Who was he trying to fool? After his rude behavior toward Anne last Wednesday, it would take more than spit and polish and a dash of cologne to convince her he wasn’t Attila the Hun. Not that she should think any more of him than he thought of himself. No matter how he’d tried to drive Anne from his thoughts this week, the hurt written on her beautiful face haunted him. He’d never felt more like the felon he was trying to forget he was than when he’d looked her straight in the eye and kicked her out of his life.

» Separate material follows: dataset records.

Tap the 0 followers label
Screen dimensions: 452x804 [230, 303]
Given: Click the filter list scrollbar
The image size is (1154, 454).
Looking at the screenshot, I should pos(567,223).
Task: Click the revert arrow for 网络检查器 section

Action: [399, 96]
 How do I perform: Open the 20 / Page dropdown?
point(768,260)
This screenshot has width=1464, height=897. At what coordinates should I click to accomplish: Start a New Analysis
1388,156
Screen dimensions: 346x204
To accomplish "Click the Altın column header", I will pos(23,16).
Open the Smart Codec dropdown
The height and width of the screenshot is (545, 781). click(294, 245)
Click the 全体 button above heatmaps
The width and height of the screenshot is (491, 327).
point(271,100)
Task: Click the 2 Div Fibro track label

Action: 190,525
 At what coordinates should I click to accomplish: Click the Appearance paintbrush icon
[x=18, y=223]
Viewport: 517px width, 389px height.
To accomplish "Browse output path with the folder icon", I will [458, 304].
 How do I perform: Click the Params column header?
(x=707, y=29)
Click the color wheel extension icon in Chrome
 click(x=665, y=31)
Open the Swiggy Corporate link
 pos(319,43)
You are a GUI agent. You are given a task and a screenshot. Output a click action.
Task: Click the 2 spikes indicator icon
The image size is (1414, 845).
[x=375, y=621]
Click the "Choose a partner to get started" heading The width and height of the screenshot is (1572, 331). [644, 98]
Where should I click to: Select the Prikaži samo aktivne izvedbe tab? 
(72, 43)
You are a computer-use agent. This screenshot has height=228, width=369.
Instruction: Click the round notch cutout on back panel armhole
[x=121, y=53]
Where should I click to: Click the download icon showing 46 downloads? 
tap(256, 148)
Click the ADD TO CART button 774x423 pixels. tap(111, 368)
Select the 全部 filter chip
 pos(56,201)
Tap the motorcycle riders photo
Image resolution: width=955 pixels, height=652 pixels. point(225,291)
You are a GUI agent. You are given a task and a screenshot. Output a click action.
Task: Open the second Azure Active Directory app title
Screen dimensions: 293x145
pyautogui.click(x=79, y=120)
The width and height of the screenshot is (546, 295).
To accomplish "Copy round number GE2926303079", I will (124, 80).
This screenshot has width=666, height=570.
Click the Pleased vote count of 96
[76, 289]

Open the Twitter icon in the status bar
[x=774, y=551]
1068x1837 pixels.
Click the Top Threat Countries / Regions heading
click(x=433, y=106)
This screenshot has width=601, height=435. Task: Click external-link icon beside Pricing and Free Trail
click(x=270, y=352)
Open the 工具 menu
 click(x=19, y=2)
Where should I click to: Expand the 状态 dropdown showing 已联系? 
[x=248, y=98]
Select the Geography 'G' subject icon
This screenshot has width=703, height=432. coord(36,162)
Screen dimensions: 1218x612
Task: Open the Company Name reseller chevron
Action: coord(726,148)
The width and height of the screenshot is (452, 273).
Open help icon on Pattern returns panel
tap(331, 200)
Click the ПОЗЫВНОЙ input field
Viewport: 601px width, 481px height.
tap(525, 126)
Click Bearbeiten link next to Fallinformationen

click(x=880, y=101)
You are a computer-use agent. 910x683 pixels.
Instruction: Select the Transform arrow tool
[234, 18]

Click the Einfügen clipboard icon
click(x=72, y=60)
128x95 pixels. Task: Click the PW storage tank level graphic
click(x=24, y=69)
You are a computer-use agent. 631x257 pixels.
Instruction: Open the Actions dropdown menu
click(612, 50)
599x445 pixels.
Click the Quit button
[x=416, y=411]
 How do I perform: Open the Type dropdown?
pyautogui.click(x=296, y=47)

Even if he had done it for her own good. Noah was the last person Anne should get involved with, and that resolve had crystallized over the past four days. He didn’t deserve her, and the sooner he accepted that and the fact that he had no hope of repairing their friendship after the way he’d treated her, the sooner he’d stop spiffing up in hopes of seeing her in town.
Obviously, he was far from getting that thought through his thick noggin. Noah tugged off the tie and threw it on a growing pile of clothing at the end of his army cot. Now that the senior staff had arrived, he’d moved his gear into a dusty cabin he’d share with two other male staffers. It once housed fishing supplies, and the smell of bait embedded the walls. Noah still didn’t have the guts to walk around barefoot. He had no desire to lodge a discarded hook into his toe.